Friday, December 11, 2009

Why I love blogging. . .

I just finished doing a piece for NPR's monkey see blog. It's generally on Picador's re-issuance of a whole slew of Tom Wolfe books; specifically on his just re-issued first book, a collection of essays called The Kandy-Kolored Tangerine-Flake Streamline Baby.

If you're interested in reading the piece, here's a link to it on NPR's website.

To write about any book, one has to read it first. And although I've read quite a lot of Tom Wolfe over the years, I'd never read this one, so into it I dove. The first essay, "The Marvelous Mouth" (written for Esquire in 1963) is about Muhammad Ali.  Or, more accurately, it's about Tom Wolfe hanging out with Muhammad Ali and reporting the experience in great detail.

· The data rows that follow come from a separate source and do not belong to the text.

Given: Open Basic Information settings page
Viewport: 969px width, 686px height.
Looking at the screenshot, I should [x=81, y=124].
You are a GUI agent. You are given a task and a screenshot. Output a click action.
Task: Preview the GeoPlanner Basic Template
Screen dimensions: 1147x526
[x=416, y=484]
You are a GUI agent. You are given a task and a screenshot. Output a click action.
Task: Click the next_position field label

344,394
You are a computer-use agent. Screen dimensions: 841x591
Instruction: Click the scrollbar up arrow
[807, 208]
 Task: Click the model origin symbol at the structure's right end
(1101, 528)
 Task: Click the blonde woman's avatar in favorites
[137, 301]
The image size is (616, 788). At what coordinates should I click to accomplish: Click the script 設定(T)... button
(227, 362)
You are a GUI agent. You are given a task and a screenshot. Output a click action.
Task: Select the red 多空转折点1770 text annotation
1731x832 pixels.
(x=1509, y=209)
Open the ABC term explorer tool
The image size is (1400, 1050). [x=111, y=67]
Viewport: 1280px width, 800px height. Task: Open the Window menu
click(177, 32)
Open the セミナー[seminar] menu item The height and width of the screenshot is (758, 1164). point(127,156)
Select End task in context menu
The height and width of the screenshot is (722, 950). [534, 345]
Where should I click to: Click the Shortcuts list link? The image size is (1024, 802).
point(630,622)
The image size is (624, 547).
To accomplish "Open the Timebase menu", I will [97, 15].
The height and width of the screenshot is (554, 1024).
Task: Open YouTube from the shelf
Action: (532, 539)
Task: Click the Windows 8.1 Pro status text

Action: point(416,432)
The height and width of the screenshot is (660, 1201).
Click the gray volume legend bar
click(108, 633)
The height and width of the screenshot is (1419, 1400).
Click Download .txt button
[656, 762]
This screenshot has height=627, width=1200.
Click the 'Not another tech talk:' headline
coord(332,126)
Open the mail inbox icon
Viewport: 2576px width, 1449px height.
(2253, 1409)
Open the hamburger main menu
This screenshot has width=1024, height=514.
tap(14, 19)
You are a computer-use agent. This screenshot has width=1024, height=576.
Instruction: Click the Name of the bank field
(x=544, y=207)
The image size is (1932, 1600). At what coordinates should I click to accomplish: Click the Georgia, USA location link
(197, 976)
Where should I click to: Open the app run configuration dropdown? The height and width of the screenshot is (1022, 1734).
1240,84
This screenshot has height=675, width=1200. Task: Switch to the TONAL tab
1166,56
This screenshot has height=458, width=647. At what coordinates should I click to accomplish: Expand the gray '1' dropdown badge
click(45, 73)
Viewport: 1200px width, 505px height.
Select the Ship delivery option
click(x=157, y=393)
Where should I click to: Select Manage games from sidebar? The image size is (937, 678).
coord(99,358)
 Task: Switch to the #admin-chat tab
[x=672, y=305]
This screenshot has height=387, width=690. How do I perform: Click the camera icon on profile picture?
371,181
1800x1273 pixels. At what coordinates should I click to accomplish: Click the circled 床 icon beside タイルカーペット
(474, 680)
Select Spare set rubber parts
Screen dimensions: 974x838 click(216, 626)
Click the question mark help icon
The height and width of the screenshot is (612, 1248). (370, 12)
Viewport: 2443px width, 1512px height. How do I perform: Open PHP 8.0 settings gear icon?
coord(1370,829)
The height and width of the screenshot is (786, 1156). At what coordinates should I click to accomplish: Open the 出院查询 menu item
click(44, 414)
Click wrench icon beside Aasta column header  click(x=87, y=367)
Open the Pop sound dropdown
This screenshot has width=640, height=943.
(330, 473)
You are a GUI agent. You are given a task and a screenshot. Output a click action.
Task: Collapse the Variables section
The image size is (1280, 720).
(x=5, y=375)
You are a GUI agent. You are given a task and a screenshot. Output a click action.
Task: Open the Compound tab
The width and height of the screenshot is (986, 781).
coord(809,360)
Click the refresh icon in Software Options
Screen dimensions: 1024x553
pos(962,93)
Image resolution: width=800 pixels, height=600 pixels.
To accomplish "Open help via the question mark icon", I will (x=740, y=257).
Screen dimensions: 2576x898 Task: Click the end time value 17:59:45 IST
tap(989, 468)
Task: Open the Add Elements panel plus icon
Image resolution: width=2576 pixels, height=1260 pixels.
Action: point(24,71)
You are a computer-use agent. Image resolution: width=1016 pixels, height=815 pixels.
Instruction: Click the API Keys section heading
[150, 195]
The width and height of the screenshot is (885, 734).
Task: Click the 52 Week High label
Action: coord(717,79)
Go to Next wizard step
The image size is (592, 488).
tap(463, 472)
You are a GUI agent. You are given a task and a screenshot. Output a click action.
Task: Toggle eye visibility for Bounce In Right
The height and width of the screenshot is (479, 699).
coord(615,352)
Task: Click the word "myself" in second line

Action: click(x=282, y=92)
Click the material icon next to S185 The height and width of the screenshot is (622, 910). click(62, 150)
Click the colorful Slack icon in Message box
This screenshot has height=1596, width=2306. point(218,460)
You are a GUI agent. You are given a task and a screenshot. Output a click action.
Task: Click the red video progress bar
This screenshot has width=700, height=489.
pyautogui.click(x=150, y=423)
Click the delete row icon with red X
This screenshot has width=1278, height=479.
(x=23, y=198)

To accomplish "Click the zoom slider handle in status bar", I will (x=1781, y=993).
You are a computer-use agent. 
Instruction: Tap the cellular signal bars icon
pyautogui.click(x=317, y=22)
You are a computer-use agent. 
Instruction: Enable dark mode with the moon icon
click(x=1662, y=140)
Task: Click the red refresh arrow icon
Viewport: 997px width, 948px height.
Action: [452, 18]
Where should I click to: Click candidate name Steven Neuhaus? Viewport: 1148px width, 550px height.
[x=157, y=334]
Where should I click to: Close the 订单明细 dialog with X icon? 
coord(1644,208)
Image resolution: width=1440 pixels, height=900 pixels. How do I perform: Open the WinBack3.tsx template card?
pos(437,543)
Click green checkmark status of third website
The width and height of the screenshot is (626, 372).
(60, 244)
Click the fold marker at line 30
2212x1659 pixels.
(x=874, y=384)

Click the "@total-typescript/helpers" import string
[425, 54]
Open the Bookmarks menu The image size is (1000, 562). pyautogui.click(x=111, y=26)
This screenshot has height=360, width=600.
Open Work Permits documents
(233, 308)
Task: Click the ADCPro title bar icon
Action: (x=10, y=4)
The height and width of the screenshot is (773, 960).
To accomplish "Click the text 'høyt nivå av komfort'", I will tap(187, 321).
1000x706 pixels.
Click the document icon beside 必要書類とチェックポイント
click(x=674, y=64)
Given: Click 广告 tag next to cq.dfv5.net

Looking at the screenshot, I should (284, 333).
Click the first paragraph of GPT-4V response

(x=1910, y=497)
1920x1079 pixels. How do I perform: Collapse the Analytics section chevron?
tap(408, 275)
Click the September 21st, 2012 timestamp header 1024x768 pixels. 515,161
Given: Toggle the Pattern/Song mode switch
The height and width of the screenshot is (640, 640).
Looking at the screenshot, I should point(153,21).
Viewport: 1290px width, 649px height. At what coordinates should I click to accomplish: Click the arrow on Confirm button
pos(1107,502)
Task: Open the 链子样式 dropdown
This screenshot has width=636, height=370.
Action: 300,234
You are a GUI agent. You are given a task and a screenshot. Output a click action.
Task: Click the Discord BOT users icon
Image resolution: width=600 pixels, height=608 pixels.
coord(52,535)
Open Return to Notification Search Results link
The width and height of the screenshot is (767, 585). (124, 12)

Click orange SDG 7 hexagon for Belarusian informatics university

Oh golly, did Wolfe's experiential take on Ali take me back in my own life. And seeing as I was writing for a blog and not for a more formal entity, I could begin my own snippet of a piece this way:
Many years ago, say in 1966, I ate dinner in the same Rice University college dining room as Muhammad Ali and fell in love with the man's mouth, his attitude, his playfulness, and his ability to make us lily-white, well-mannered, certifiably intelligent college kids a wee bit nervous. We were of one culture; he was of another. Or rather, we were of one culture; he was Muhammad Ali -- a culture unto himself.
What fun I had writing that! Because I was blogging, I didn't have to not include a personal experience because of journalistic conventions.  And so it was only while reading Tom Wolfe's essays and writing about them for that I realized why I resonate so with blogging.

Tom Wolfe, and the other New Journalists, bodaciously, flagrantly insert themselves into their stories. Yet once you stop and think about it, reporters are present in all reporting, whether acknowledged or not. A reporter's personal experiences, prejudices, education inform their use of language, their decision to include some facts and exclude others, their selection of detail.

There's no way to avoid this -- to keep reporters out of their pieces -- because all reportage, no matter how objective its format, is limited in scope, because it's limited in time on the air or space on the page. Yet conventional, formal journalism demands that we disguise our presence as thoroughly as possible. And claim it isn't there.

Tom Wolfe, and the rest of the New Journalists, took a truth out of the closet and flaunted it; boldly recognizing that every report of the news has a human being's point of view embedded in it; that the reporter's education, experience, knowledge and, yes, prejudices cannot help but come into play.

Blogging is New Journalism unchained. It's relaxed, it's personal, it's driven by personal voice; it's honest about being only as honest as the person writing it.

Plus, it's fun,

And so, for this reporter, blogging is the bomb!

1 comment:

  1. Isn't this interesting! Having been an English major at NYU when Jacques Derrida taught there and was still all the rage (what is he now? I'm not sure, other than dead), along with Stanley Fish, it has always cracked me up a bit the way journalists take themselves so seriously, and the way Americans almost religiously buy into the myth of impersonal or a-personal reporting. I was more or less trained to treat such concepts as "truth," "objectivity," or "neutrality" as conventional constructs without stable or intrinsic meaning. So whenever people invoke this notion of the pristine, unbiased journalist to support an argument (e.g., the validity of a news item or freedom of the press), I feel my internal eyebrow cock slightly. Anyone who purports to tell a story "straight" is -- if not suspicious -- at least no more above scrutiny than the person who offers an opinion.

    On the other hand, it was Derrida (I think) who argued the fallacy of "auctorial" intention, saying that we could never infer anything about a writer from his work, and that we shouldn't attempt to do so. Words -- once they left a person's mouth -- are no longer owned.

    All this is to say what? I'm not sure except that I'm always more comfortable and ready to be persuaded by information conveyed to me when the teller admits, and includes, the fact of her agency in in the equation (which, incidentally, I think good journalists do in a whole variety of ways).

    This post makes me think of your last one on the Mara Liasson flappette -- a number of people thought it bad that her and Williams should appear on Fox, and then a number of people thought it bad that NPR should think so, too. Both arguments (against the reporters and against NPR) seem motivated by concerns for journalistic integrity, and they are both, also, concerned with "appearance." So I wonder, what does it mean to be fair or impartial? Is it just a matter of convention?